Le Japon se retrouve par exemple depuis quelques dizaines d’années devant un grave problème démographique et économique, à mesure que sa population vieillit et qu’il lutte pour sortir d’une longue période de stagnation économique.
Le gouvernement s’est montré réticent à ouvrir les portes aux migrations, alors même que l’environnement de travail et les structures familiales rendent très difficile le travail des femmes, même si leur participation à la main-d’œuvre a beaucoup augmenté ces dernières années.

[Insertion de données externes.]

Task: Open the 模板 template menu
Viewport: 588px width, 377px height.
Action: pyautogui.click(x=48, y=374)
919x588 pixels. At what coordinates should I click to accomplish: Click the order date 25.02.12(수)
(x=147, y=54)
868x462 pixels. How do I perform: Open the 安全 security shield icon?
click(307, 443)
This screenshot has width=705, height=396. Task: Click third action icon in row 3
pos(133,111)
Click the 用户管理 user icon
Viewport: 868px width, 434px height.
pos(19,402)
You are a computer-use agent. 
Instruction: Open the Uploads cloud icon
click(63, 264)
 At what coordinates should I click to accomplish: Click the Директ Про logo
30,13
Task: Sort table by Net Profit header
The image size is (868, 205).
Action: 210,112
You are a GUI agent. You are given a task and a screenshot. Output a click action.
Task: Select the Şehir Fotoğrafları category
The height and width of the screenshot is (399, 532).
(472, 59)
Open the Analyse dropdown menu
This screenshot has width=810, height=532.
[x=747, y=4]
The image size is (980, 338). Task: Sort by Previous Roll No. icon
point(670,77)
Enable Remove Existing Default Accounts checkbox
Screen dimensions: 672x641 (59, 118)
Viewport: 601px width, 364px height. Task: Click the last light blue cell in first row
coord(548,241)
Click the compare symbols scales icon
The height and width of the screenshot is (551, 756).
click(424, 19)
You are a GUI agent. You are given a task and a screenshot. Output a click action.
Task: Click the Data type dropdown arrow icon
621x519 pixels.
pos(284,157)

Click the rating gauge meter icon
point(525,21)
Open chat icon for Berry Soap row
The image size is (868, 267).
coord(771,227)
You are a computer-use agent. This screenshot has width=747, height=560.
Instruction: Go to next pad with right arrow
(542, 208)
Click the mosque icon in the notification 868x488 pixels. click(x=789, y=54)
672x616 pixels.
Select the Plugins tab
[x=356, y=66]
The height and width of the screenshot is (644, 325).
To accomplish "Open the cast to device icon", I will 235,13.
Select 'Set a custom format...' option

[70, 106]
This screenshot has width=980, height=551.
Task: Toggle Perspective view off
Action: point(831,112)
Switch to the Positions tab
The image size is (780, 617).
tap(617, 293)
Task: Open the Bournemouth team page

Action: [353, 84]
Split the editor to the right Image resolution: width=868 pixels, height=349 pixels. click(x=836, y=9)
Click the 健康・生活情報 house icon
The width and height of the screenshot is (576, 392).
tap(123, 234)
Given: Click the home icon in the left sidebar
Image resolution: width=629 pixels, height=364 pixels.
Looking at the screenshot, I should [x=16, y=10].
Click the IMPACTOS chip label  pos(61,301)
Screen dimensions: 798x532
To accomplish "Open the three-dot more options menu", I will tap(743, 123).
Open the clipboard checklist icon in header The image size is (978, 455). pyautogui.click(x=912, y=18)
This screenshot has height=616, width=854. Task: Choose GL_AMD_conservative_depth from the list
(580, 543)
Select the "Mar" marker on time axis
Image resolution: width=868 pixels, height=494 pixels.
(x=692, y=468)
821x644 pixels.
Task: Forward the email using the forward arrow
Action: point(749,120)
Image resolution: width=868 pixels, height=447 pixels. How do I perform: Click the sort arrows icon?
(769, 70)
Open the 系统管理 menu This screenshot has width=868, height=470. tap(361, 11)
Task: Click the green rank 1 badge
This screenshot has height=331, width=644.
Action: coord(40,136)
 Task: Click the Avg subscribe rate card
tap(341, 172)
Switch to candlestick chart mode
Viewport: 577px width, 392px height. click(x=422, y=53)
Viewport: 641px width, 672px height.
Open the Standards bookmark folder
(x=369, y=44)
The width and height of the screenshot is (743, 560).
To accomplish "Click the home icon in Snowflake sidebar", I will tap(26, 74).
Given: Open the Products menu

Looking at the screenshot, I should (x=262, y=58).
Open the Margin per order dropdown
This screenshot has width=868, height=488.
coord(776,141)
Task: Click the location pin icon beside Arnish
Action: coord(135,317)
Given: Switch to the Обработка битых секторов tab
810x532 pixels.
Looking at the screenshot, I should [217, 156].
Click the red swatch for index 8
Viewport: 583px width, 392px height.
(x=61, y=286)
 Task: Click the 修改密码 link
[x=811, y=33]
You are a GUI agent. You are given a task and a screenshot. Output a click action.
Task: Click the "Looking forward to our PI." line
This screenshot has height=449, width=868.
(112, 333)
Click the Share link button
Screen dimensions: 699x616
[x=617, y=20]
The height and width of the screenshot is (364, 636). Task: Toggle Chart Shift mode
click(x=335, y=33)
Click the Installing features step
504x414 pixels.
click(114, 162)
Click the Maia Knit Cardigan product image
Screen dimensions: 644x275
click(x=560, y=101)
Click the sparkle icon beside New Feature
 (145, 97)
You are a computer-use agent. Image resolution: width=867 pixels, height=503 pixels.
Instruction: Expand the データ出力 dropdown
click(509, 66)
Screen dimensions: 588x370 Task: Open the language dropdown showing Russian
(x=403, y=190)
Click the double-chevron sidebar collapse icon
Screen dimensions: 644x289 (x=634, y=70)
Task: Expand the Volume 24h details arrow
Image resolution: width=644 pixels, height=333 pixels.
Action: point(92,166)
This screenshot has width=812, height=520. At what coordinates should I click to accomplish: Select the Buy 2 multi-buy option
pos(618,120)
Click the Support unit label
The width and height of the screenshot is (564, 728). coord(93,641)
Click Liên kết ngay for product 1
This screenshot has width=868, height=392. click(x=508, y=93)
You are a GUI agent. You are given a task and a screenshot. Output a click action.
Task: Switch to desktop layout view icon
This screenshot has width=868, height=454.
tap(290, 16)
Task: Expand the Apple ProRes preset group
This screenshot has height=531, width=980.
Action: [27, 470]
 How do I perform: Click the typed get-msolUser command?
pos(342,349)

Le Japon semble vouloir régler son problème de pénurie de main-d’œuvre en pariant sur son remplacement par des robots et les nouvelles technologies. Nul ne pourra dire si le pari s’est avéré payant avant de nombreuses années, mais étant donné que la plupart des nouveaux emplois s’inscrivent dans des services où la mécanisation est compliquée (comme les soins aux personnes âgées), la voie promet d’être semée d’obstacle.